European researchers studied 31 pediatric patients with myopia −0.75D to −4.00D and astigmatism ≤1.00D who underwent OK therapy. They collected data on refractive changes and axial length at baseline and then at three and 24 months after initiating OK treatment.

They found axial length increased by 0.48 ±0.18mm, which corresponded to an increase of 1.94±0.74%. But when they compared the axial length changes to corneal power changes, they realized the two were not correlated for any of the corneal regions they studied (nasal, temporal, inferior and superior) relative to baseline. Inhibition of axial length growth in OK patients “is not a consequence of a relative myopic shift in the peripheral retinal image induced by changes in corneal power,” the authors conclude.

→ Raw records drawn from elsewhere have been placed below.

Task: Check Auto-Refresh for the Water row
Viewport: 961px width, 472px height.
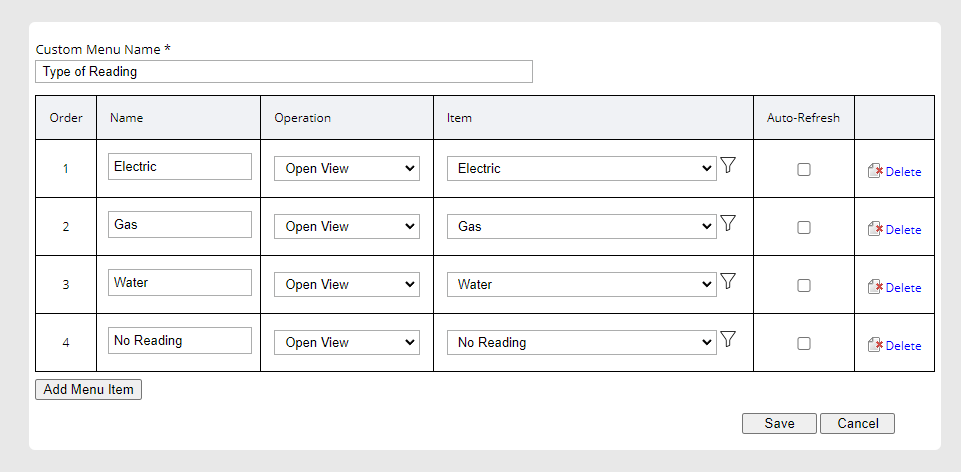Action: pos(804,286)
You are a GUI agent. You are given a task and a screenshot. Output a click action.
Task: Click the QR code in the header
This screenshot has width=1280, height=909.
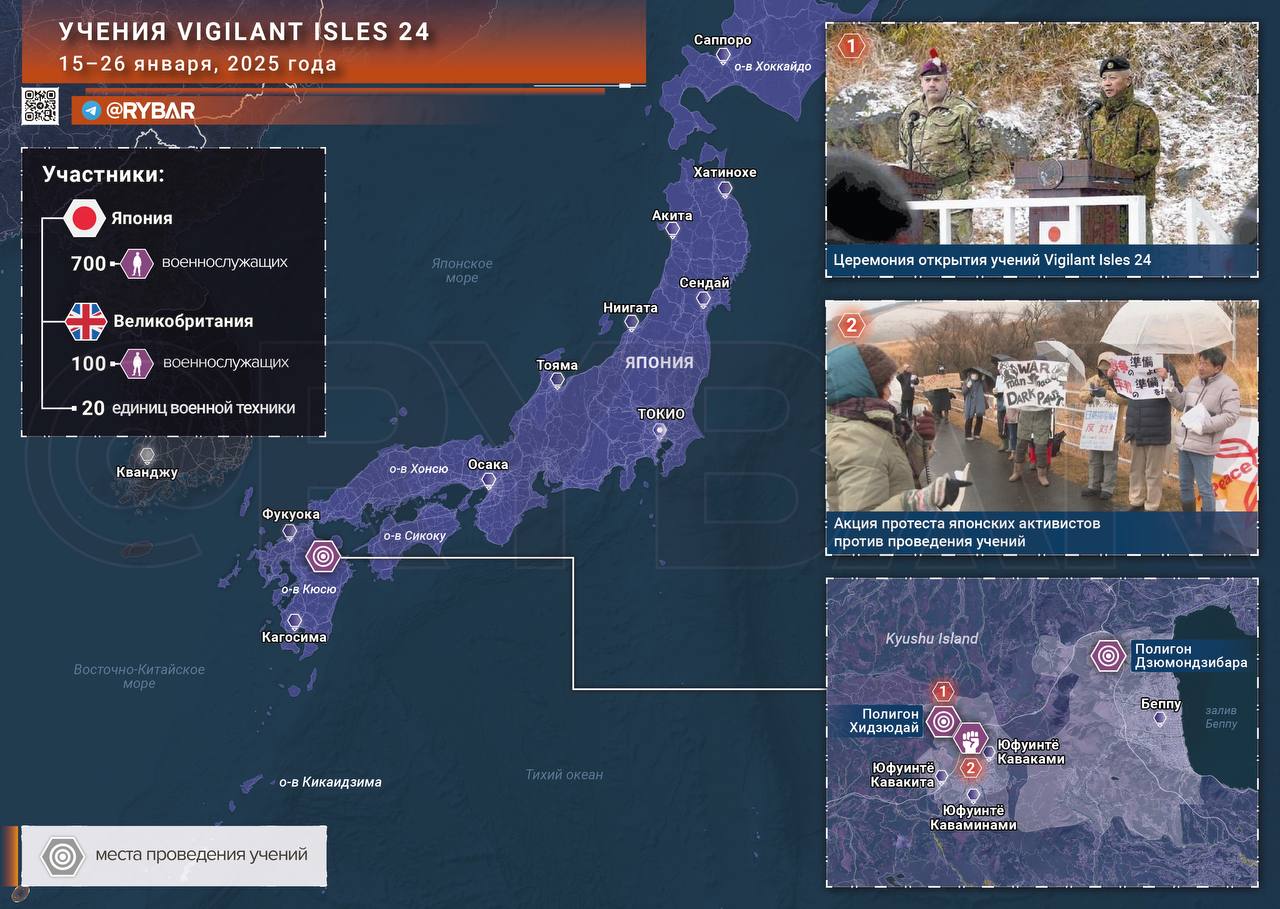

“The reduction in central corneal power and relative increase in paracentral and pericentral power induced by OK over two years were not significantly correlated with concurrent changes in axial length of white European children,” the study concludes.

Santodomingo-Rubido J, Villa-Collar C, Gilmartin B, et al. Short-term and long-term changes in corneal power are not correlated with axial elongation of the eye induced by orthokeratology in children. Eye Contact Lens. 2018;44(4):260-7.